In 1867, America tasted Whitman’s, “Freedom - to walk free and own no superior.” Freedom, in America, is valued—not because the incidence of sacrifice was small—because it cost so much.
America may not have perfected freedoms all at once, but has never misunderstood their eminent pricelessness. Americans have coveted and protected freedom, sometimes to the deplorable exclusion of our fellow citizens. The denial of freedom to other Americans over time, while gut-wrenching to own, highlights the extreme value that Americans have placed on freedom. We do not take the extension of liberties lightly.

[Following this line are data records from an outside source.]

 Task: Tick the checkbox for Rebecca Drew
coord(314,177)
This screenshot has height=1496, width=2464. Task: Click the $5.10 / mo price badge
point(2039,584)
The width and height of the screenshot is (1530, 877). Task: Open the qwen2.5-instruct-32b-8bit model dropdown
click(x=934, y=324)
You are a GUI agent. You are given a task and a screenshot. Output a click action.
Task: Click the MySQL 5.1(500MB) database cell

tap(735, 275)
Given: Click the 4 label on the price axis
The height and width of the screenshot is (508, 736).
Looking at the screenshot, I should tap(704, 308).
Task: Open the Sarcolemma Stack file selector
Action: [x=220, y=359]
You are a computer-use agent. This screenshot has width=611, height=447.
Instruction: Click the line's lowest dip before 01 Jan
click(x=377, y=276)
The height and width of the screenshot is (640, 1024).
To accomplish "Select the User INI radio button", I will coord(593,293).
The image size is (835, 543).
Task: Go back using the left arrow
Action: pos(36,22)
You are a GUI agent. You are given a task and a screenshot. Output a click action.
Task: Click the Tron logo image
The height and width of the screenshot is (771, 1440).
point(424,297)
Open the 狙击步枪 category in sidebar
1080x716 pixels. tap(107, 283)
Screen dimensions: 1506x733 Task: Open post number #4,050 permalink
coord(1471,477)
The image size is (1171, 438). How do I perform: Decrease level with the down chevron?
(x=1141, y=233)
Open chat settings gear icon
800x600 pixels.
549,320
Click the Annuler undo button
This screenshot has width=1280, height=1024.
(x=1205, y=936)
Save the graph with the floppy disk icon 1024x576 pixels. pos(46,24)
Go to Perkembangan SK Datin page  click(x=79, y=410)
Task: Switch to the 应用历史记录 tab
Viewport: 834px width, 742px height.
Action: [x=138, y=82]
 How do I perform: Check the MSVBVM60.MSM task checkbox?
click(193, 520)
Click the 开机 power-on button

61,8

As we continue to expand freedoms and rights, we do so with organic deliberation, calling upon the forces of culture to right the systemic failings to which a prudent society has reacted sometimes excruciatingly slowly. Perhaps, in 2017, freedom means more than simply liberty from a tyrant king or plantation owner. Perhaps, in 2017, it means widening the safety net, reducing barriers to health and education. Perhaps, in 2017, freedom means extending the right to love and marry and choose one’s own gender-identity. New rights alongside historical freedoms are fought for and earned and protected each day anew. In America, freedom is right-valued.
Third-full bag of stale, bland potato chips: free, to anybody who wants them.